TASK BRIEF:
Please reproduce the rows word for word, from the line that contains "The width and height of the screenshot is (1246, 721)." through the line that contains "click(1333, 366)", both included.

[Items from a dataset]
□ □ □ □ □ □ □

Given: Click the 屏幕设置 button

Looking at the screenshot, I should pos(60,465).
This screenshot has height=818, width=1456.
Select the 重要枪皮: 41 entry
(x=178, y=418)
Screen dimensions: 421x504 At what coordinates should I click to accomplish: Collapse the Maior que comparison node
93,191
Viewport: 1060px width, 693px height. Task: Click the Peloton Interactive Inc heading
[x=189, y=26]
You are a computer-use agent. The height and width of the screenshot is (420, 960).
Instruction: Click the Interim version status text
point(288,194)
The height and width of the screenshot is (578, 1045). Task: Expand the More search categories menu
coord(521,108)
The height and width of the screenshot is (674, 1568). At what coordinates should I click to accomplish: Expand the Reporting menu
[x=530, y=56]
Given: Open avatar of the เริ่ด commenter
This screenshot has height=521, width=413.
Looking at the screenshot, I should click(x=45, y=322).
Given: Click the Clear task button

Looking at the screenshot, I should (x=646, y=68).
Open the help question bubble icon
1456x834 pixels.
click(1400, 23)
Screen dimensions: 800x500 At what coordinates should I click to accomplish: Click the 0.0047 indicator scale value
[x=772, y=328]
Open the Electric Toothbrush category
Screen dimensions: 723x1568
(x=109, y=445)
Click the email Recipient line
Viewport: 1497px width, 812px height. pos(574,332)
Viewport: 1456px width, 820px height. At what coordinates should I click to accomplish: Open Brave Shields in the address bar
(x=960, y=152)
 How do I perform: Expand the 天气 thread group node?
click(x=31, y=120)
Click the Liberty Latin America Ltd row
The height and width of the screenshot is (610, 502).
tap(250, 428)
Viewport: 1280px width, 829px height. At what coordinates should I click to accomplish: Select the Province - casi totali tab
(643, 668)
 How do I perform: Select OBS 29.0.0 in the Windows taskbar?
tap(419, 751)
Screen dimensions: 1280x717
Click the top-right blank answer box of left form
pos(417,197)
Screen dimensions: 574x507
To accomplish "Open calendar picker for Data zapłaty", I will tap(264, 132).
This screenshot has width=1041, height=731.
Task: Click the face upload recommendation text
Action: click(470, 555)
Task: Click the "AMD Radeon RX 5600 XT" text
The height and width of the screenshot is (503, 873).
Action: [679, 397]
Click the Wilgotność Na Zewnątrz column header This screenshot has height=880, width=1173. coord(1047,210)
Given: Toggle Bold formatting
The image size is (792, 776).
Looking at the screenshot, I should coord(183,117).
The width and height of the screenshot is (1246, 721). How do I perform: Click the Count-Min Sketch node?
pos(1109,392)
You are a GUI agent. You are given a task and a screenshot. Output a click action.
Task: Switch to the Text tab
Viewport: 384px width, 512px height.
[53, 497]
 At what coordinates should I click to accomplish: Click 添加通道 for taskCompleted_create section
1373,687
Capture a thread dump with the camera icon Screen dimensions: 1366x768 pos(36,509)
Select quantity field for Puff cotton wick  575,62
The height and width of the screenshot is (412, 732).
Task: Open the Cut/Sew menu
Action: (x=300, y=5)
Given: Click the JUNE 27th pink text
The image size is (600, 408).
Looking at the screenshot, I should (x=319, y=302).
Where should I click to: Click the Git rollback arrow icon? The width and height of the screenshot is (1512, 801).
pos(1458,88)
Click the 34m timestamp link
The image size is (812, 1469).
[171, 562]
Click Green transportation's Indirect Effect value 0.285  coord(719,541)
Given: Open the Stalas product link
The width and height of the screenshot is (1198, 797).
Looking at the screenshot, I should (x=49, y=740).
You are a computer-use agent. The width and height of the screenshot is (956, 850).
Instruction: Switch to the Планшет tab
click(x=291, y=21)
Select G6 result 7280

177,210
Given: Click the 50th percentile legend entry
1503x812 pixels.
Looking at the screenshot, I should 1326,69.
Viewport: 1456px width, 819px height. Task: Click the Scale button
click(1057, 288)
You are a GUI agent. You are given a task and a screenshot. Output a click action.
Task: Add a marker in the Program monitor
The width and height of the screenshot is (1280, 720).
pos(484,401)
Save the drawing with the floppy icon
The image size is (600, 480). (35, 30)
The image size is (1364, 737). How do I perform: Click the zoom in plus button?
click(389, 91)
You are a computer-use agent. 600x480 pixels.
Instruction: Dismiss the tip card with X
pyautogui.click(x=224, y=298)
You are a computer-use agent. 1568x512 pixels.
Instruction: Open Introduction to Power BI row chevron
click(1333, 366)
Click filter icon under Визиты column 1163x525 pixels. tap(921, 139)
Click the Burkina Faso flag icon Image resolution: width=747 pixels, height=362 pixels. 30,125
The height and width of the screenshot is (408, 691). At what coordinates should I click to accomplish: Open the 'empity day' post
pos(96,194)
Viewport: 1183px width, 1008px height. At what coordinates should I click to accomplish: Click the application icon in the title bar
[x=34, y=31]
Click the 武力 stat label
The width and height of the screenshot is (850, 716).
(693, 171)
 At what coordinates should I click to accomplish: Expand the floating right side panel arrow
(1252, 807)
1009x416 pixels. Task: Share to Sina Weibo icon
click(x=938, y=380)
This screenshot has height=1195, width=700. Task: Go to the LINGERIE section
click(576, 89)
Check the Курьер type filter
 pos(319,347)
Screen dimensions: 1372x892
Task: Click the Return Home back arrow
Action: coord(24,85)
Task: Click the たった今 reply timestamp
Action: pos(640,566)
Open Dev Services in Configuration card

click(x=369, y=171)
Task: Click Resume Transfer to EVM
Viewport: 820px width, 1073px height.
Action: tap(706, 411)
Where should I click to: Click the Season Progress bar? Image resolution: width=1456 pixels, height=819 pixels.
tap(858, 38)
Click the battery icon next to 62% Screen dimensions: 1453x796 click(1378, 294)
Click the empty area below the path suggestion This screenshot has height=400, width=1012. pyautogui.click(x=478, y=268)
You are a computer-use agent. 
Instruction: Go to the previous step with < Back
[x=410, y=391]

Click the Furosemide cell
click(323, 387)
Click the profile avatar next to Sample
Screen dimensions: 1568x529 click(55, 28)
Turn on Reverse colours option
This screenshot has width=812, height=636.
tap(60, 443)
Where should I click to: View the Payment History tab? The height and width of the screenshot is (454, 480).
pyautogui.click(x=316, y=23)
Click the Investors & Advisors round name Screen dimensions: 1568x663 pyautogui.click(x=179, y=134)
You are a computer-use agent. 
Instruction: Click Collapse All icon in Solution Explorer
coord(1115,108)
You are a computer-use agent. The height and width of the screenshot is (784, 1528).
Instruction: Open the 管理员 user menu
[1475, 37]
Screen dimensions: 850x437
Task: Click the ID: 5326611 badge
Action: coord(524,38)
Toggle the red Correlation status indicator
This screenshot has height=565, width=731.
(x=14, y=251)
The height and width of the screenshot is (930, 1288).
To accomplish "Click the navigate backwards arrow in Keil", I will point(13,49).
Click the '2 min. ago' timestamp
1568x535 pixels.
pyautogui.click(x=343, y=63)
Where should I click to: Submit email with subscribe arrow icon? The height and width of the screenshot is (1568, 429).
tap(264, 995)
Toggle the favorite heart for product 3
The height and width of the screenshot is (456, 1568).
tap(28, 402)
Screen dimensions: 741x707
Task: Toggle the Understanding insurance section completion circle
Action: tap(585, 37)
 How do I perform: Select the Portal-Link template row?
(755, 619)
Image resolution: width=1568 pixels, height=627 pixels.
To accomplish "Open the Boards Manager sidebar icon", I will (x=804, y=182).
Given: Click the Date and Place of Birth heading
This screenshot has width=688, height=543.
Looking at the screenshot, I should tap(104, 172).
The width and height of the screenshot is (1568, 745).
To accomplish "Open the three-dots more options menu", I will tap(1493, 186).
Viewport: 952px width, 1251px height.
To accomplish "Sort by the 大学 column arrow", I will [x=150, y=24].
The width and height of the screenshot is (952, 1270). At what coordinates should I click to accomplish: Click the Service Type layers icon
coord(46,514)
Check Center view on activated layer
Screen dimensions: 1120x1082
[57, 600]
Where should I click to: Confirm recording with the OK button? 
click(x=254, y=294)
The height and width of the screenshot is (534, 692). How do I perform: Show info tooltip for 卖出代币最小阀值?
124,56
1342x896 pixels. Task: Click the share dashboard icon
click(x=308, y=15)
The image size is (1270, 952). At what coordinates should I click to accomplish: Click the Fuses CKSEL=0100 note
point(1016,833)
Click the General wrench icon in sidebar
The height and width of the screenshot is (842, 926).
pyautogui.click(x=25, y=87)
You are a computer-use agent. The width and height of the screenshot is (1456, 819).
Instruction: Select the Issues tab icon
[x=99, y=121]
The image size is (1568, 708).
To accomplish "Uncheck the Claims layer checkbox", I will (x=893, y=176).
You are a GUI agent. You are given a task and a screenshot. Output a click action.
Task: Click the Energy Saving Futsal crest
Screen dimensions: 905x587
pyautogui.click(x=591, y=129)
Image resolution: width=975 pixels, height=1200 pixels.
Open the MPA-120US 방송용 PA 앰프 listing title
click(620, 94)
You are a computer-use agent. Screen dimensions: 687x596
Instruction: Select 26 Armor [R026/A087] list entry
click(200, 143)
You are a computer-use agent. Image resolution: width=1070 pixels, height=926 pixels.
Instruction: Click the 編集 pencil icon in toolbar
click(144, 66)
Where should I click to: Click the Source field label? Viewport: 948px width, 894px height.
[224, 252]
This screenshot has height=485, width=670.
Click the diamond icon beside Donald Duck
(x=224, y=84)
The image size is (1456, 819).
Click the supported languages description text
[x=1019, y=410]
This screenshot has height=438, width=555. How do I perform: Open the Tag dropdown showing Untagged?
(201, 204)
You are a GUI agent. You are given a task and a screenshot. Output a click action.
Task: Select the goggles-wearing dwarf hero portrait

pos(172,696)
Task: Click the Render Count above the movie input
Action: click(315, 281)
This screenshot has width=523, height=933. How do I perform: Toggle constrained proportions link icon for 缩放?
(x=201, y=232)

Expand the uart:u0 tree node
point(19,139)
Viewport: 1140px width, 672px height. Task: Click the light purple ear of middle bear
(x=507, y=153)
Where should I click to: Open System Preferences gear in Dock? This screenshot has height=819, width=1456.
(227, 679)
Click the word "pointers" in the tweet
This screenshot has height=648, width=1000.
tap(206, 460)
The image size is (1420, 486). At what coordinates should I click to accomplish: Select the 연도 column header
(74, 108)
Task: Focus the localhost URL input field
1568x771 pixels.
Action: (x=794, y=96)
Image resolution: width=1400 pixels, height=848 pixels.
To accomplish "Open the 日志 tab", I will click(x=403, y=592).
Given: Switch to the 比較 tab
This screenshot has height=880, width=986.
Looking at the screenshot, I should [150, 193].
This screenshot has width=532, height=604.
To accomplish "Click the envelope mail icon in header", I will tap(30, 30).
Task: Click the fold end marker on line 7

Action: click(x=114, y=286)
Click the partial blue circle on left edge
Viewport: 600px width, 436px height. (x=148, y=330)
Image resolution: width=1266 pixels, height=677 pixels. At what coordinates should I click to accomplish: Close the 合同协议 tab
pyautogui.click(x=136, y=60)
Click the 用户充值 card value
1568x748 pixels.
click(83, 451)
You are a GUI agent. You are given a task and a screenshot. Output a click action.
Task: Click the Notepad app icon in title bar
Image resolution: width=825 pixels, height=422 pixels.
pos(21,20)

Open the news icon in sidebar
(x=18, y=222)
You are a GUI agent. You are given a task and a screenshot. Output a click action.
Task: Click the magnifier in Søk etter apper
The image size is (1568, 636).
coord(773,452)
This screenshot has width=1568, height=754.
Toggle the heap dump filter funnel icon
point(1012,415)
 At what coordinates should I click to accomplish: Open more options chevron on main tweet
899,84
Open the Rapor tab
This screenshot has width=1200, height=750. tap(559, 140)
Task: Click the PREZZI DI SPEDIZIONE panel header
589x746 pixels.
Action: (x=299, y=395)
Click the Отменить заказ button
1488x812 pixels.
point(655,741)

□ □ □ □ □ □ □

EXERCISE OUTPUT:
The width and height of the screenshot is (1246, 721). How do I perform: Click the Count-Min Sketch node?
pos(1109,392)
You are a GUI agent. You are given a task and a screenshot. Output a click action.
Task: Switch to the Text tab
Viewport: 384px width, 512px height.
[53, 497]
 At what coordinates should I click to accomplish: Click 添加通道 for taskCompleted_create section
1373,687
Capture a thread dump with the camera icon Screen dimensions: 1366x768 pos(36,509)
Select quantity field for Puff cotton wick  575,62
The height and width of the screenshot is (412, 732).
Task: Open the Cut/Sew menu
Action: (x=300, y=5)
Given: Click the JUNE 27th pink text
The image size is (600, 408).
Looking at the screenshot, I should (x=319, y=302).
Where should I click to: Click the Git rollback arrow icon? The width and height of the screenshot is (1512, 801).
pos(1458,88)
Click the 34m timestamp link
The image size is (812, 1469).
[171, 562]
Click Green transportation's Indirect Effect value 0.285  coord(719,541)
Given: Open the Stalas product link
The width and height of the screenshot is (1198, 797).
Looking at the screenshot, I should (x=49, y=740).
You are a computer-use agent. The width and height of the screenshot is (956, 850).
Instruction: Switch to the Планшет tab
click(x=291, y=21)
Select G6 result 7280

177,210
Given: Click the 50th percentile legend entry
1503x812 pixels.
Looking at the screenshot, I should 1326,69.
Viewport: 1456px width, 819px height. Task: Click the Scale button
click(1057, 288)
You are a GUI agent. You are given a task and a screenshot. Output a click action.
Task: Add a marker in the Program monitor
The width and height of the screenshot is (1280, 720).
pos(484,401)
Save the drawing with the floppy icon
The image size is (600, 480). (35, 30)
The image size is (1364, 737). How do I perform: Click the zoom in plus button?
click(389, 91)
You are a computer-use agent. 600x480 pixels.
Instruction: Dismiss the tip card with X
pyautogui.click(x=224, y=298)
You are a computer-use agent. 1568x512 pixels.
Instruction: Open Introduction to Power BI row chevron
click(1333, 366)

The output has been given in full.